─── MATERIAL FOR THIS EXERCISE ───

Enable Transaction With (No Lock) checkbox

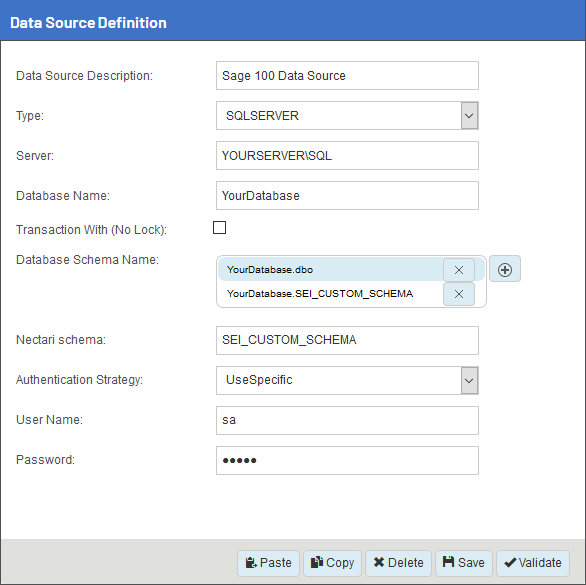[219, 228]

───
─── MATERIAL FOR THIS EXERCISE ───

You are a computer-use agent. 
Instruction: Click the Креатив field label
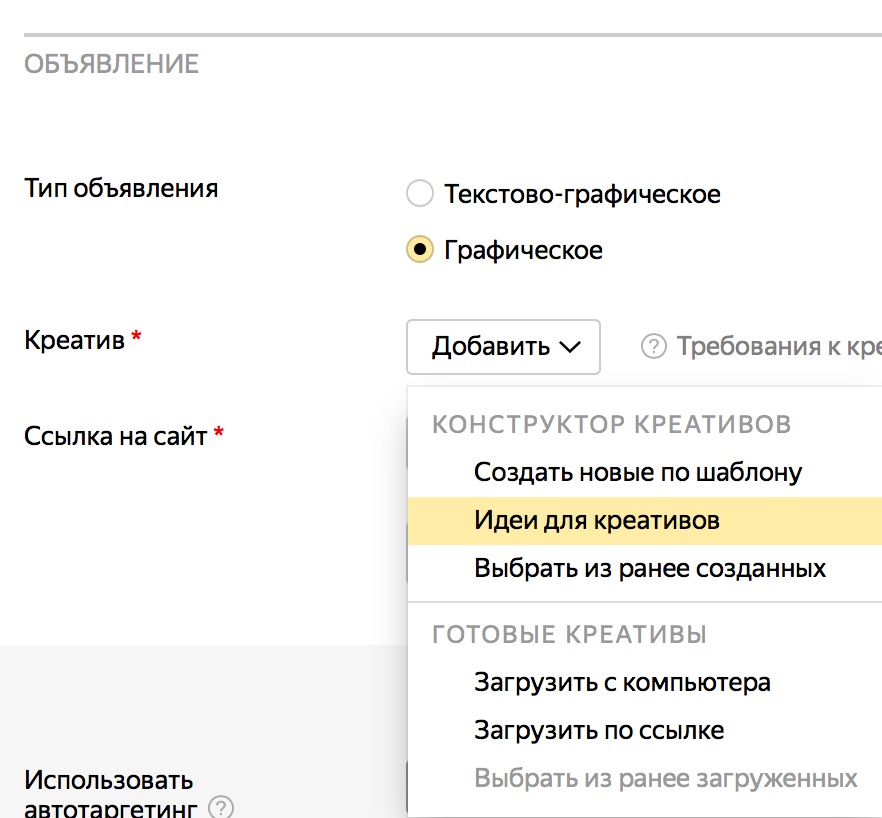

───
─── MATERIAL FOR THIS EXERCISE ───

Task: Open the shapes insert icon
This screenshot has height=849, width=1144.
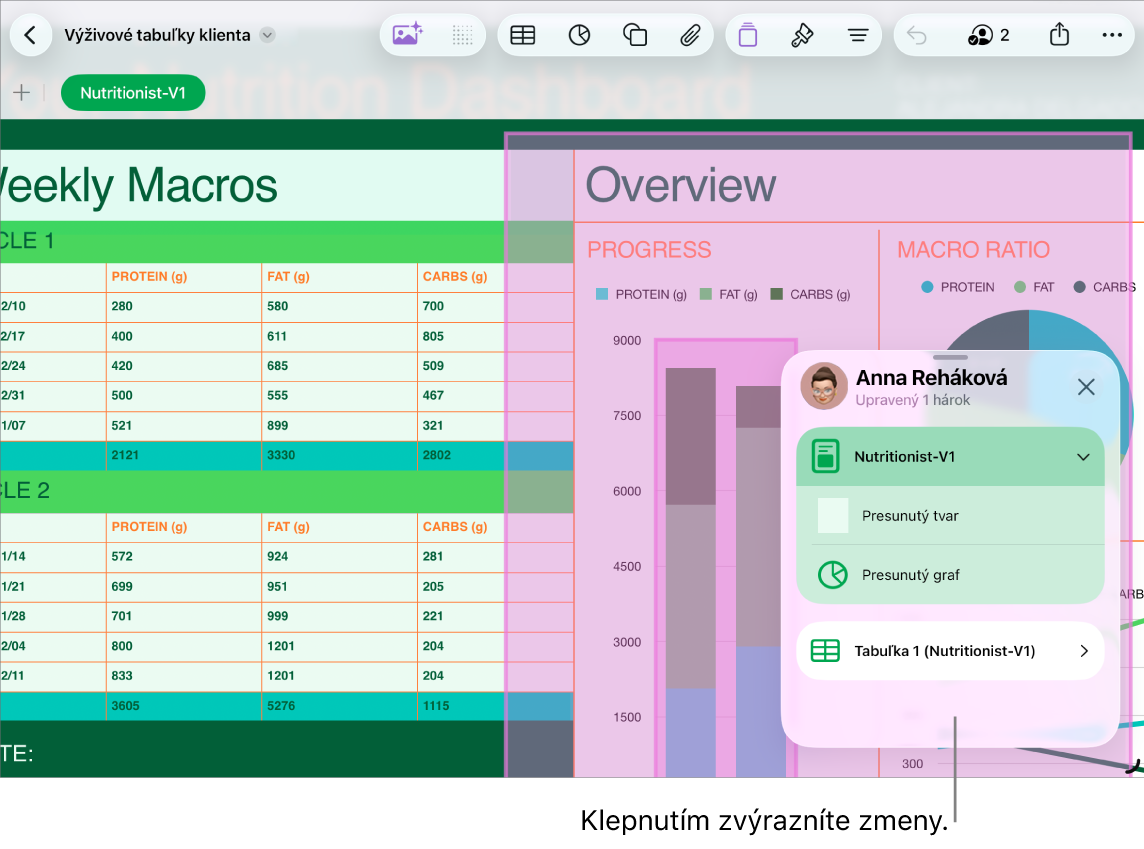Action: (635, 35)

───

:: AIM OF THE EXERCISE ::
All that is wanted is the stretch of lines above from the one containing "You are a computer-use agent." through the one containing "Instruction: Click the Креатив field label", duplicated exactly.

:: WRITTEN SOLUTION ::
You are a computer-use agent. 
Instruction: Click the Креатив field label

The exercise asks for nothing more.